Anything manly is a major focus of mockery and disdain in American culture today. With Talladega Nights and other movies, Will Ferrell has made a career out of mocking what our culture thinks of as manliness. As funny as they are, Teddy Roosevelt would not be amused.
Not too long ago, one of those ridiculous lists named Bend the 7th most manly city in the United States. Nice. So, we’ve got that going for us.
According to the obvious in-depth research into both what it means to be “manly” and into every city in the union, our locale is 7th in manliness because of our love of beer and our love of outdoor activities.
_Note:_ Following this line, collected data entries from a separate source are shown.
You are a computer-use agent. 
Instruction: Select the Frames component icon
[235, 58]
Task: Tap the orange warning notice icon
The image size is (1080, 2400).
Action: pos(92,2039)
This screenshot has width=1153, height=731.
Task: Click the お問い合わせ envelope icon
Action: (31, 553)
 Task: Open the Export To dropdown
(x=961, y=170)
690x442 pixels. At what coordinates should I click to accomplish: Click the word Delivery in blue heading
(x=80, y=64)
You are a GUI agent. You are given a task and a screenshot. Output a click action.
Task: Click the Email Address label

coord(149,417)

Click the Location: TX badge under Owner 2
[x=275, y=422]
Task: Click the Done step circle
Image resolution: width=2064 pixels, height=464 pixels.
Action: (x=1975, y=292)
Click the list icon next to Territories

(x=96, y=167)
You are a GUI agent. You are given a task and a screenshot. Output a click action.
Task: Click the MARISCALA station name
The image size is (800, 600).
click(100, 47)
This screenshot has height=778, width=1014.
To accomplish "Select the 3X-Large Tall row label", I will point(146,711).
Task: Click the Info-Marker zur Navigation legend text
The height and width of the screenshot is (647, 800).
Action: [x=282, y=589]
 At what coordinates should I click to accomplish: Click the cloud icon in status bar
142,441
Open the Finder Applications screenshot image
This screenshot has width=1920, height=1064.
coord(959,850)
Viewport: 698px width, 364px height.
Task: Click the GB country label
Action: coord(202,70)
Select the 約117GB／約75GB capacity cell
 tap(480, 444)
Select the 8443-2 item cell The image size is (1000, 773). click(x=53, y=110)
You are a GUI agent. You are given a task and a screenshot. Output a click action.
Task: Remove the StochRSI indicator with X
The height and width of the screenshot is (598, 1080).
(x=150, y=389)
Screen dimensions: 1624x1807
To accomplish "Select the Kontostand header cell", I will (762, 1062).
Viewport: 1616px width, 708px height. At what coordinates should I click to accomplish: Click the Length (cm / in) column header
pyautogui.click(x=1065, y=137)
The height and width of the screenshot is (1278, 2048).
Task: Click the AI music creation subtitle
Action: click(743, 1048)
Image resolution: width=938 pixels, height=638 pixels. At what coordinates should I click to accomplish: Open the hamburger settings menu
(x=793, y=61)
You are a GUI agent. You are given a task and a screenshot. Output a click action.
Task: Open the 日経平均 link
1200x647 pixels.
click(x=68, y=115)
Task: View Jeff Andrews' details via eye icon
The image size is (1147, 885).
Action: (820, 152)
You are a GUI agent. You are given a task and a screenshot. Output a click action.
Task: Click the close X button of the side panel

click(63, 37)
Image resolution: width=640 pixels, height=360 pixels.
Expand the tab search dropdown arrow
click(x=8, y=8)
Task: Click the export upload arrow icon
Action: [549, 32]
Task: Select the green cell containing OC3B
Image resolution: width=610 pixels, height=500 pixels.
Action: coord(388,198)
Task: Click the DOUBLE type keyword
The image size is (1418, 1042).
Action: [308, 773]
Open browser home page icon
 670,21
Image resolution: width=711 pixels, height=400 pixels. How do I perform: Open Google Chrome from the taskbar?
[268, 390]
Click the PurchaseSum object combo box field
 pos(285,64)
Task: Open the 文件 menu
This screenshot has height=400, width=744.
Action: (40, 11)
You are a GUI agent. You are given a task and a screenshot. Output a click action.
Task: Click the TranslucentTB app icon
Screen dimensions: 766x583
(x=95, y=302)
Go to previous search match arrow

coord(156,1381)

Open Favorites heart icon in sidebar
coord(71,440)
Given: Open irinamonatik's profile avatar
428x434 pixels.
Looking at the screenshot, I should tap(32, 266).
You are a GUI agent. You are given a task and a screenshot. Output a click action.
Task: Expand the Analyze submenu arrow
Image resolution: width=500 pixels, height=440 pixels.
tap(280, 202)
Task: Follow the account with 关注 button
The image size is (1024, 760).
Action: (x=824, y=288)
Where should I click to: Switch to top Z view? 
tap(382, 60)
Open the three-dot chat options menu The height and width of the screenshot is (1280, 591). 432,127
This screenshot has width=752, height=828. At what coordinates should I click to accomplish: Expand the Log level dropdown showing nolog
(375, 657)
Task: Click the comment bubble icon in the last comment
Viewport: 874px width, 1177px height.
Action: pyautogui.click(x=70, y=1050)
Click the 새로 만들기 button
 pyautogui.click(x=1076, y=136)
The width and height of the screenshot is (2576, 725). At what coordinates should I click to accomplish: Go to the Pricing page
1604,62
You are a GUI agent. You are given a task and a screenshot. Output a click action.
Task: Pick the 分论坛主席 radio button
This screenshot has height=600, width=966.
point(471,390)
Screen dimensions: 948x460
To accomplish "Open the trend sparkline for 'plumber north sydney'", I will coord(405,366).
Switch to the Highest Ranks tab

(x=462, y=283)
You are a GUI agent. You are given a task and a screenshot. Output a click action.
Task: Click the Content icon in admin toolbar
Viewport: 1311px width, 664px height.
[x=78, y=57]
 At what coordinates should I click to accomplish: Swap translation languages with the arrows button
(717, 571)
Now, I love great beer and Bend brews some of the best in the nation. And I love the outdoors and competitiveness. Heck, I plowed my way through the 10.5 hilly miles and 19 military grade obstacles of Tough Mudder and loved the physical thrill of pushing myself through it — there was even a beer waiting at the end of it (though not a great one). According to the article’s criteria, I should qualify as a man’s man. I think Teddy would have given me a hearty slap on the back as well.
But is it really the ability to consume adult beverages and intense outdoor activities that makes a man a man? Not even close. As challenging as Tough Mudder was, there was nothing truly heroic about it. As much as I love the hoppy bitter of a rich IPA, it adds flavor to life but isn’t the meat of life itself. True manliness isn’t found in our ability to consume activities or beverages, but in a purposeful existence that extends far beyond my consumerist desires.
Roosevelt loved his adult beverages and rigorous engagement with the untamed natural world, but he continually pursued a more purposeful engagement. That’s what he sought when he led the charge up San Juan Hill in Cuba. That’s what he sought when he banged his head against the political machines of his time, both Republican and Democratic. That’s what he sought while promoting his conservative social ethics and progressive political initiatives.
In Ephesians 5:25-29, we are presented with a compelling image of manliness. It includes:
1. A real willingness to die for his wife. I don’t mean that passive dying as in “this marriage is killing me” kind of dying. I mean an active dying, which includes an ungrudging willingness to give up desires and comforts, in order to see his wife become more alive.
2. A real desire to see his wife shine and exude beauty. Manliness asks, “What will make my bride flourish?” And then it makes sure she does. Her success is his. Her beauty is his.
3. And a commitment to his wife that at least matches his love for himself. Most men are fully committed to their own pleasure, making sure they watch the sports they want to watch, drink the beer they want to drink, have as much sex as they can get, get the tattoos they want, and so on. In fact, the manliness of Bend is pretty much just guys doing what they want for themselves. But real manliness means being at least equally committed to loving your wife as to loving yourself.
Again, I think Teddy would agree.
During an era where manhood is under continual assault, Roosevelt would fight back. He’d drink his IPAs and engage in intense physical activity (he did install a boxing ring in the White House after all), but push us beyond our self-centered consumerist approaches to manhood.